Боб остановился и затем сказал с отчаянной решимостью, мужественно отворачиваясь от этой райской картины.
— Но мне не жалко — право слово, не жалко! Я разменял одни из соверенов — купил матери гуся на обед и себе синюю плюшевую жилетку и шапку вот эту. Раз я хотел стать бродячим торговцем, так надо делать все, как положено. Но мне не жалко — право слово, не жалко! У меня на плечах голова, а не репа, сэр, и я, может статься, еще какой пожар потушу. Так вот, сделайте милость, мастер Том, возьмите эти девять соверенов и пустите, куда вам там нужно, — раз оно правда, что с хозяином дело худо. Надолго-то их не хватит, но малость они вас выручат.

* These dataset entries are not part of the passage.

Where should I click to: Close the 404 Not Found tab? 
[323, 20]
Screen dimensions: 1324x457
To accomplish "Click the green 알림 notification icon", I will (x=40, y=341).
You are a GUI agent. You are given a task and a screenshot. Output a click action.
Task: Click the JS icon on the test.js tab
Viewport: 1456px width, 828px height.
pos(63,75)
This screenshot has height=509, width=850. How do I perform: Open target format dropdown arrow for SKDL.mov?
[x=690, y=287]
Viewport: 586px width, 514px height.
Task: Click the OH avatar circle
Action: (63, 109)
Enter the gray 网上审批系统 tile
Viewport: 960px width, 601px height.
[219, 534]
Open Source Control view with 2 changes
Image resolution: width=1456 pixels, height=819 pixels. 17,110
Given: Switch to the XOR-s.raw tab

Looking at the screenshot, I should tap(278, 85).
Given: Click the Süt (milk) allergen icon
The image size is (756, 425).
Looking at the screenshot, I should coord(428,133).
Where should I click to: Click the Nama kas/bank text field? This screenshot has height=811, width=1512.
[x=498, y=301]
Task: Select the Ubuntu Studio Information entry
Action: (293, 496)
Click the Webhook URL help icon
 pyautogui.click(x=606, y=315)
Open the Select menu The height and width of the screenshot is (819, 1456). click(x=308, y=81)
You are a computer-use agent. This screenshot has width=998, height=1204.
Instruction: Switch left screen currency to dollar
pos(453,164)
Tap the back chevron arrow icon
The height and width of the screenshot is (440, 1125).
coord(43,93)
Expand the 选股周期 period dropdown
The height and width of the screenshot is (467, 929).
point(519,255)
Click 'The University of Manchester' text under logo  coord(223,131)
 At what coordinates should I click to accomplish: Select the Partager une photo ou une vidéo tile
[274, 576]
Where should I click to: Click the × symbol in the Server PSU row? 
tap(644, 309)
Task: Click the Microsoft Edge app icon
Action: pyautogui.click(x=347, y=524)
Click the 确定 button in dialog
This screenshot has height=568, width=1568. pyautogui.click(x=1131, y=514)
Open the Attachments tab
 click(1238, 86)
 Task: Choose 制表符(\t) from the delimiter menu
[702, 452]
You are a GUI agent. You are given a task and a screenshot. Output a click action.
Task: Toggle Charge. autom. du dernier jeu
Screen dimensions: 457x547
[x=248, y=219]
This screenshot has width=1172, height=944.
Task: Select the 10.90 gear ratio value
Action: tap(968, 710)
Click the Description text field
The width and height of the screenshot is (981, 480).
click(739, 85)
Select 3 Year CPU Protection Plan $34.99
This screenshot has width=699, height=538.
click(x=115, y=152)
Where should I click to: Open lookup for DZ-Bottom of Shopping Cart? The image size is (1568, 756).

Том был так тронут, что забыл и подозрения свои и гордость.
— Ты добрый парень, Боб, — сказал он, покраснев, с той легкой дрожью застенчивости в голосе, которая придавала очарование даже его высокомерию и суровости, — и я больше тебя не забуду, хотя сегодня и не узнал. Но я не могу взять твои девять соверенов: я заберу все, что у тебя есть, а мне они мало чем помогут.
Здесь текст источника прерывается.